Infinite Football (Fotbal infinit)

di Corneliu Porumboiu (2018)

Infinite Football (Fotbal infinit) Poster

It’s never too late to reconsider the rules

Il riassunto «Lo scorso autunno, un mio caro amico d’infanzia, Florin, mi ha raccontato che suo fratello, Laurentiu, aveva inventato un nuovo sport modificando le regole del calcio. Un mese dopo mi sono recato a Vaslui, la mia città natale, con una piccola troupe cinematografica per saperne di più su questo nuovo sport…» Imdb

Il commento Un curioso film rumeno, una specie di intervista (documentario? mockumentary? difficile capirlo, ma conta poco) a un signore che vuole cambiare le regole del gioco del calcio. Le sue idee sono inconcludenti e sicuramente piuttosto stupide, e l’intervistatore non manca di farglielo notare.

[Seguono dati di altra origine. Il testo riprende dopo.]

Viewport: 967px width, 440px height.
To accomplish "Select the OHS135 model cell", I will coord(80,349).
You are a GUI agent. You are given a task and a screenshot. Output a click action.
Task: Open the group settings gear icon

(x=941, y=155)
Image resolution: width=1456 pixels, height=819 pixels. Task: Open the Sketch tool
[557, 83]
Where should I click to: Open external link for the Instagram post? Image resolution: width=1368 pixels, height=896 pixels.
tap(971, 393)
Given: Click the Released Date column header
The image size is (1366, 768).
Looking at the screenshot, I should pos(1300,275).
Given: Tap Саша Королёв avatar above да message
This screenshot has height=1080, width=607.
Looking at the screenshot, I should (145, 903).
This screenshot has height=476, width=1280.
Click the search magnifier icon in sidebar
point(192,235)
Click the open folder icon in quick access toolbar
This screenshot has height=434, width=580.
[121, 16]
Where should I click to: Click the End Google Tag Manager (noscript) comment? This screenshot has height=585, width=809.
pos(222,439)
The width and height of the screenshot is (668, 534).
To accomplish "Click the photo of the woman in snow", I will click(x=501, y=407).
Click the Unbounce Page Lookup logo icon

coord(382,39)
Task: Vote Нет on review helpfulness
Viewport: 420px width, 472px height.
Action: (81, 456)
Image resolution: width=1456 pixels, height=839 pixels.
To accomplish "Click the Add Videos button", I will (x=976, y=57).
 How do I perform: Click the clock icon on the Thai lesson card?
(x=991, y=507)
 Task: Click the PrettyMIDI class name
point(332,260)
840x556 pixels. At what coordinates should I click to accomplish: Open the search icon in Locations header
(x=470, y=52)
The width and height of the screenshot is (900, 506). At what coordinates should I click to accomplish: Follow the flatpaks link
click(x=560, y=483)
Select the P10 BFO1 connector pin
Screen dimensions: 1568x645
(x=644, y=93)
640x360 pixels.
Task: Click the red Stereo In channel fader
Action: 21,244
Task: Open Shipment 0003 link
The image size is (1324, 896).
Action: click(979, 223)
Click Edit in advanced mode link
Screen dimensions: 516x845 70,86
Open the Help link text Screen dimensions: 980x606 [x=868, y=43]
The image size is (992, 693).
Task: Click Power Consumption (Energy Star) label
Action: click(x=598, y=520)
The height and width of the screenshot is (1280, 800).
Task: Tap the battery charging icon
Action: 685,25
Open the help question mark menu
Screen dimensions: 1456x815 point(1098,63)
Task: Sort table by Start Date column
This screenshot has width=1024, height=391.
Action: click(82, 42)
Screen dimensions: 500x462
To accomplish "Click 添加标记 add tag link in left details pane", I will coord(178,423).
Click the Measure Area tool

Accanto alle discussioni sul regolamento del calcio, si vede parte della vita dell’intervistato, un impiegato pubblico rumeno…e si conclude la narrazione sfociando in un rant filosofico su Platone, decisamente incomprensibile sia nelle intenzioni che nella realizzazione. Di buono c’è vedere una provincia rumena poco nota, qualche lampo di umorismo cattivello. Non basta.

Postato il 03/07/2026


Decorado

di Alberto Vázquez (2025)

Decorado Poster

The world is a wonderful stage, but it has a deplorable cast.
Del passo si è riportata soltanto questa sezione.